Democrats and Republicans spend endless time battling over how much to tax the rich and then redistribute the money downward.

But if we didn’t have so much upward redistribution inside the market, we wouldn’t need as much downward redistribution through taxes and transfer payments. (This is not true. There is no causal relationship between tax levels and government meddling with the market. And besides, Dr. Reich doesn't want lower taxes anyway.)

Yet as long as the big corporations, Wall Street banks, their top executives and wealthy shareholders have the political power to do so, they’ll keep redistributing much of the nation’s income upward to themselves. (Dr. Reich doesn't seem to understand why corporations want to influence government. It's because government has so much power. It pays off political friends, punishes enemies, floods the market with redistributed money, and is the Big Player in the economy. Of course the business world wants to influence government. 

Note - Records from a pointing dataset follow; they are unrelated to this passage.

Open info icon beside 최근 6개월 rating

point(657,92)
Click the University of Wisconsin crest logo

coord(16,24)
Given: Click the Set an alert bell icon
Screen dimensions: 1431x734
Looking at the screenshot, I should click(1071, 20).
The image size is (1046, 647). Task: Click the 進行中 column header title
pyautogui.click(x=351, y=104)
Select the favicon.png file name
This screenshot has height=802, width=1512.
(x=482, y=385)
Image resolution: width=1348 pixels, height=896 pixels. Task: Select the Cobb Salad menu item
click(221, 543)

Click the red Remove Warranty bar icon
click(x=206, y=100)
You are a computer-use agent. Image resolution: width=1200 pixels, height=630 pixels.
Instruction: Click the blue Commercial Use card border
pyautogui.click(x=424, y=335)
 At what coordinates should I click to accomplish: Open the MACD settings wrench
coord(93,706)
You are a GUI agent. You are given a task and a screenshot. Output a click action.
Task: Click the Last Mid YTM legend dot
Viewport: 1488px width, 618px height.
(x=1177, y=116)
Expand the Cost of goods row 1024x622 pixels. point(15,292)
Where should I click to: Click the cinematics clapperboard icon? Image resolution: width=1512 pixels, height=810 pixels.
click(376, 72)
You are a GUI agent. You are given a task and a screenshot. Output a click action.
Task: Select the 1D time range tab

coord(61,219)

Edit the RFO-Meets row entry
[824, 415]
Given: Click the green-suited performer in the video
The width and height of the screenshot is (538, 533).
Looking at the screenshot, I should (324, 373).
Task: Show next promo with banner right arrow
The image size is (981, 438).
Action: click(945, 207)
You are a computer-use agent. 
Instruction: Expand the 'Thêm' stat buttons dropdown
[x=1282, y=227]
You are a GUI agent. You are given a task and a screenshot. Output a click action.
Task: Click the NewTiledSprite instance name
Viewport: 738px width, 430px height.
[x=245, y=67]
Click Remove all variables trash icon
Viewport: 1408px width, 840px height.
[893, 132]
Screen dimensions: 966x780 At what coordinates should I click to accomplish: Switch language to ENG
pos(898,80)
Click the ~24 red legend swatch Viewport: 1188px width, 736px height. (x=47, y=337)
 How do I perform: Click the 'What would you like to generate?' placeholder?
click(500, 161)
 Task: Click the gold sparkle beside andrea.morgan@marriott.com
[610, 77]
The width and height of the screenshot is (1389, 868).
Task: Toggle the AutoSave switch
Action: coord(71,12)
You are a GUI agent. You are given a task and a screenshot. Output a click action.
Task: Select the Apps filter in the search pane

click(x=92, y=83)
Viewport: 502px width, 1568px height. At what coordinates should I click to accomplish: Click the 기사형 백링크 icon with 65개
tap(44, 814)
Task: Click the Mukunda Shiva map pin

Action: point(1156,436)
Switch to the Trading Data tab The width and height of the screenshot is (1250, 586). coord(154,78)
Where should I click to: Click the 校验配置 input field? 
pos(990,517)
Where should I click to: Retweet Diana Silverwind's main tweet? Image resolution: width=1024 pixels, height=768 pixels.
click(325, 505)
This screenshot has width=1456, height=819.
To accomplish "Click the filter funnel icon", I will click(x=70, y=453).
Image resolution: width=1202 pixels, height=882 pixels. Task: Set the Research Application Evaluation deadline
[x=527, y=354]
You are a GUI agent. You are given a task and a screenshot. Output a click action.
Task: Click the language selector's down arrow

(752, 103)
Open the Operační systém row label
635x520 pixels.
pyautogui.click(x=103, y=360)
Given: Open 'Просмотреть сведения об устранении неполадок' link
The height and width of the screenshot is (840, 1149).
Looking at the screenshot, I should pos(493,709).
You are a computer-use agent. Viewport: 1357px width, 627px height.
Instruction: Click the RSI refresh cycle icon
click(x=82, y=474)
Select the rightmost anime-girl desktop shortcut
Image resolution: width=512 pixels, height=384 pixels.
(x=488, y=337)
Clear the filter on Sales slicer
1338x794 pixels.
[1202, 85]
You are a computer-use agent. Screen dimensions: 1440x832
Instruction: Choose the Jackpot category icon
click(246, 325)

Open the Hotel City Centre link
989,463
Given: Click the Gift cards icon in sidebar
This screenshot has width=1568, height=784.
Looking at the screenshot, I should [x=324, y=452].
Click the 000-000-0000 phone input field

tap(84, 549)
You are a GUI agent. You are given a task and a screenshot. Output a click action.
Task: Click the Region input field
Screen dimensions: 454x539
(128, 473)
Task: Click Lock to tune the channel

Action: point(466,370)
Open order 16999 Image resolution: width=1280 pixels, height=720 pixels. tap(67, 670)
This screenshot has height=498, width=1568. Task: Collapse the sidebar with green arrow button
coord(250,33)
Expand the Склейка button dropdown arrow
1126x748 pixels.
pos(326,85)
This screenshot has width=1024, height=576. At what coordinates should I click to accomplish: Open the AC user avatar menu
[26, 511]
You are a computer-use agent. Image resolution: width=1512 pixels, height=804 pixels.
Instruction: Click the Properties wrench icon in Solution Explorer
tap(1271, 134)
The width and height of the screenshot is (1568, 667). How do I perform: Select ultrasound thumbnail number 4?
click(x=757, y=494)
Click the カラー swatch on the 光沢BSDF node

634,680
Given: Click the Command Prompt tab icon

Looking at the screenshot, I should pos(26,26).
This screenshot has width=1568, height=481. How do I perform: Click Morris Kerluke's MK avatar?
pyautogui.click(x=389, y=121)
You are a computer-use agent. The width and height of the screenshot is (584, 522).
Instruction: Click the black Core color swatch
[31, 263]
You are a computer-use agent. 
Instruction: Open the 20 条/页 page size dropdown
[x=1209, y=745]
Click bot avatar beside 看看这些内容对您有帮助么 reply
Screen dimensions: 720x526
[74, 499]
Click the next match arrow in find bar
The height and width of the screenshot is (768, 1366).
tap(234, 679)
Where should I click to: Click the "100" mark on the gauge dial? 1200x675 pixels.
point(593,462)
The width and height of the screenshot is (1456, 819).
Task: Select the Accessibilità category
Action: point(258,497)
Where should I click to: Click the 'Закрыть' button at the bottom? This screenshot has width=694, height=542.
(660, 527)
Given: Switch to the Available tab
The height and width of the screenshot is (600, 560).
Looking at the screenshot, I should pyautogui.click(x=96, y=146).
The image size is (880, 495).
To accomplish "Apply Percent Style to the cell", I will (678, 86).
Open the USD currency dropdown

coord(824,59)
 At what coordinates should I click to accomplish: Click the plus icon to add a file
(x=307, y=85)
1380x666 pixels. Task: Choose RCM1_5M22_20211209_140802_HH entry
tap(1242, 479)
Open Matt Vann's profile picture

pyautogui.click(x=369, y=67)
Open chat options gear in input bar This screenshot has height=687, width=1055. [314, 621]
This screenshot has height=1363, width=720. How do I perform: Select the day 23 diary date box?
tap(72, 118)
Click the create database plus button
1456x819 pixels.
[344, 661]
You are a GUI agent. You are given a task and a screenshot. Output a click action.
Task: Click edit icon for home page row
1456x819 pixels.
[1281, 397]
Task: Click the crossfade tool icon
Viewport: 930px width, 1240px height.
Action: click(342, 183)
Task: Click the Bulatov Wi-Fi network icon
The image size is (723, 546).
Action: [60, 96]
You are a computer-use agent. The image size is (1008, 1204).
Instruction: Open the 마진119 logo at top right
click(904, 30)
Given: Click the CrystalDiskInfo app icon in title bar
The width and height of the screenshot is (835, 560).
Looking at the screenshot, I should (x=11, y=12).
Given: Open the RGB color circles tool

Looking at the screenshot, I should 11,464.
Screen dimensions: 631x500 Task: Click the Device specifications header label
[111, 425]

With all that money flowing around, business naturally wants to get a piece of the action. The solution is to reduce the money in Washington, reduce government's power, and scale back its social engineering initiatives. When government has less, power, there is less opportunity and thus less desire to influence it and buy favors.)

Which is why the rest of us must gain political power to stop the collusion, bust up the monopolies, and put an end to the rigging of the American market. (I'm sure Dr. Reich doesn't want government to stop rigging the market. Clearly he wants more of it.)